When You Exit the Highway, Start Looking Out of the Window 

why 'noticing' will help any student get the most out of a college visit

Spring Break is looming. College students and high school seniors will flock to beaches for fun and frolic. High school juniors and their parents will embark, instead, on that other adolescent rite of passage, the college tour road trip. If you are among the cohort planning such an adventure, start by reading my pre-pandemic (but still spot-on) post “On Visiting Colleges.” Then, for the mechanics, a video tutorial and a treasure trove of maps can be found in Grade 10 and 11 Canvas portals. Personally, I love visiting colleges. I have trips planned this spring to Seattle, San Francisco, North Carolina, and central New York.

In the television series The Mentalist (2008-2015), the lead character is a former carnival “mind reader” who uses his keen observational skills to assist the California Bureau of Investigation in solving crimes. In one episode, when asked by a reporter how he does that, he answers: “I notice things.”

That has become my mantra to the kids as I prepare to take them on our Annual College Trip. I ask them to become “mentalists” and to pay attention to their surroundings. To notice things.

During the pandemic, when in-person visits were unavailable, one of my juniors, scrolling through countless slideshows, discovered that there was often a picture of the campus coffee shop. For some schools, the kids in those photos seemed actively engaged with each other while at other schools, the kids appeared more solitary. That mattered to him. So pay attention to the kids: do they appear happy, healthy, and engaged?

Look at the classrooms. They don’t have to be modern, sleek spaces packed with state-of-the-art technology. They do have to be conducive to the learning that takes place within them. Are they inviting? Welcoming? If there’s a class going on, are the kids active participants or playing games on their laptops?

In a parent coffee a while back, I had a mother say, with a little bit of a huff: “You know, Mr. Pelz, they’re just picking colleges by the architecture!” My response was polite, but if architecture matters to your kid, let it matter! He’s looking for a place to call home for four years; he needs it to be inspiring and not depressing.

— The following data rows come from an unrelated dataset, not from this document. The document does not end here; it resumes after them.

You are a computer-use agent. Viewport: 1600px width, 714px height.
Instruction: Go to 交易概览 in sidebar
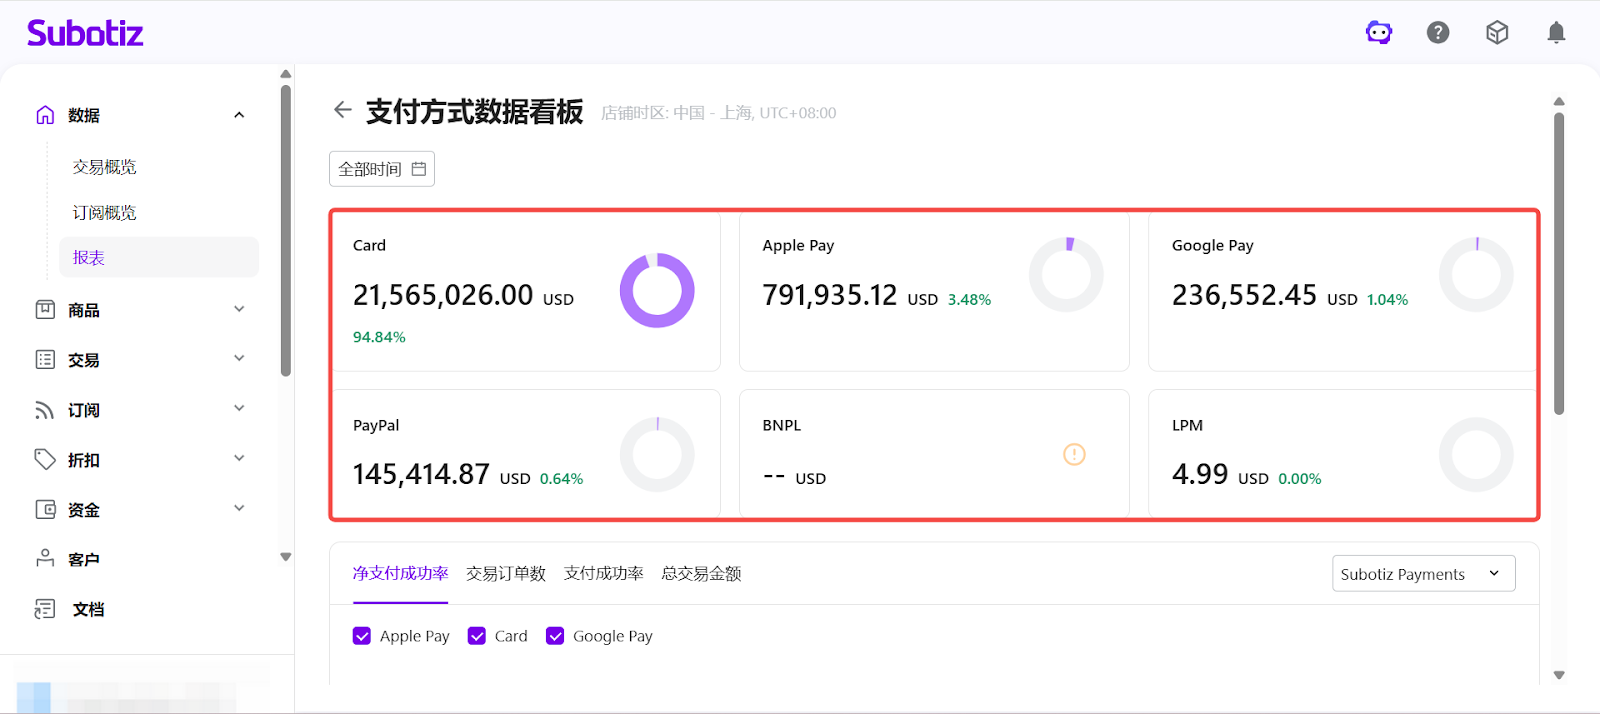[105, 167]
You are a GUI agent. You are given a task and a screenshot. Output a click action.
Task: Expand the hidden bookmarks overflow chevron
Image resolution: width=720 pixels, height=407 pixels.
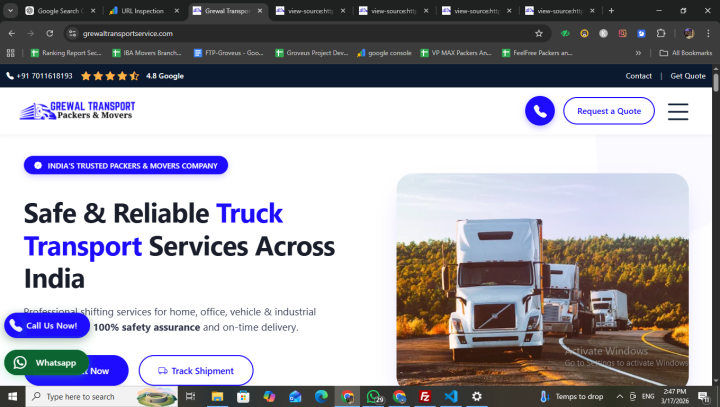click(x=638, y=53)
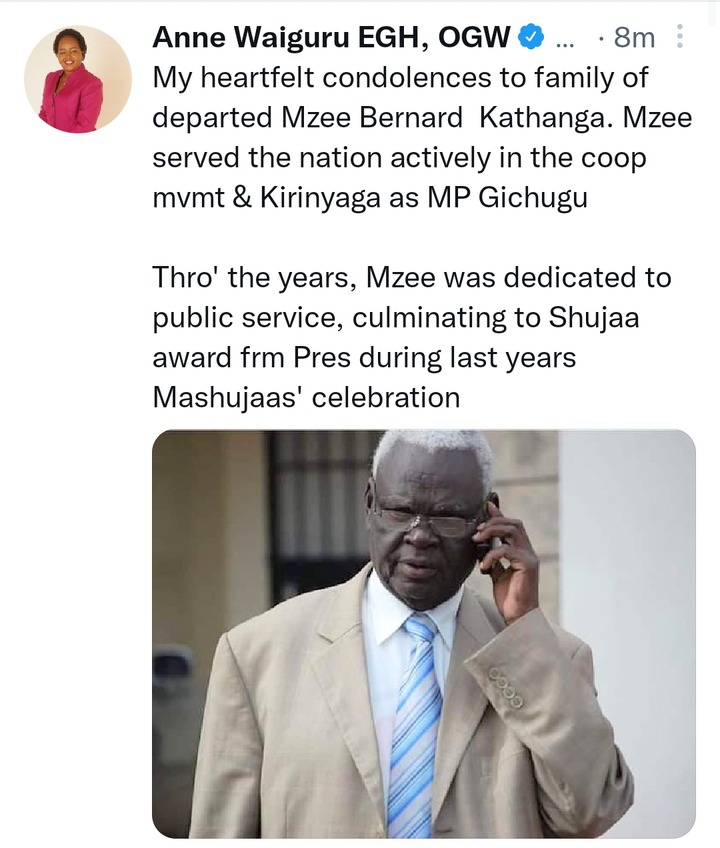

At Dickinson College, all of the parking signs are in English and a second language, like Greek, Italian, or Russian. That tells you something about the school’s commitment to internationalism. Dig a little deeper. Tug on the thread, where does it lead? At Bowdoin College, there’s a big glass box with an elevator inside, sitting all by itself. Obviously there’s something underground; turns out it’s a library. But it says something about the way a college values outdoor space that they would bury such a critically important multi-story structure below ground. At Emory & Henry there’s a Duck Crossing sign. At Amherst College a paleontology museum. At Beloit an entire building for anthropology. There’s a message in each about institutional priorities.

What are their monuments? What does the school celebrate? Why do the fire hydrants have poles sticking up from them? Why does nearly every campus have a 50-foot smokestack looming somewhere? Why are there so many Olin Halls?  Look at the student art work, the performing arts spaces, the science labs. Take time with the panels of student research lining the walls of the academic buildings. 

Look up. New Yorkers don’t look up enough, but there are wonderful sights to behold when you do. And listen. Hear the water flowing in the simulated babbling brook inside that atrium? How about the horn of the freight train skirting the edge of campus? And where are you? What’s nearby? In advance of the College Trip, I tell kids, “When the bus exits the highway, start looking out the window.”

On each college campus, you get one shot with a tour guide. Make the most of it. Pay attention. Hang on every word. Follow the vocabulary. If they talk about “Jan term” or “short term” or “drop/add” or “shopping” or “rush,” make sure you understand. Ask them to explain or make a note of the term and look it up later.

Ask clarifying questions. Good questions make the responder stop and think, rather than just reciting a scripted bullet point.

One of my standard questions is “what’s a course you took that surprised you?” Answers often fall into one of two categories: a course that they took reluctantly in order to satisfy a distributional requirement but ended up loving, or a course they took in an intended major that prompted them to find a new major. Both of those responses can be eye-opening, but only if internalized. Pay attention.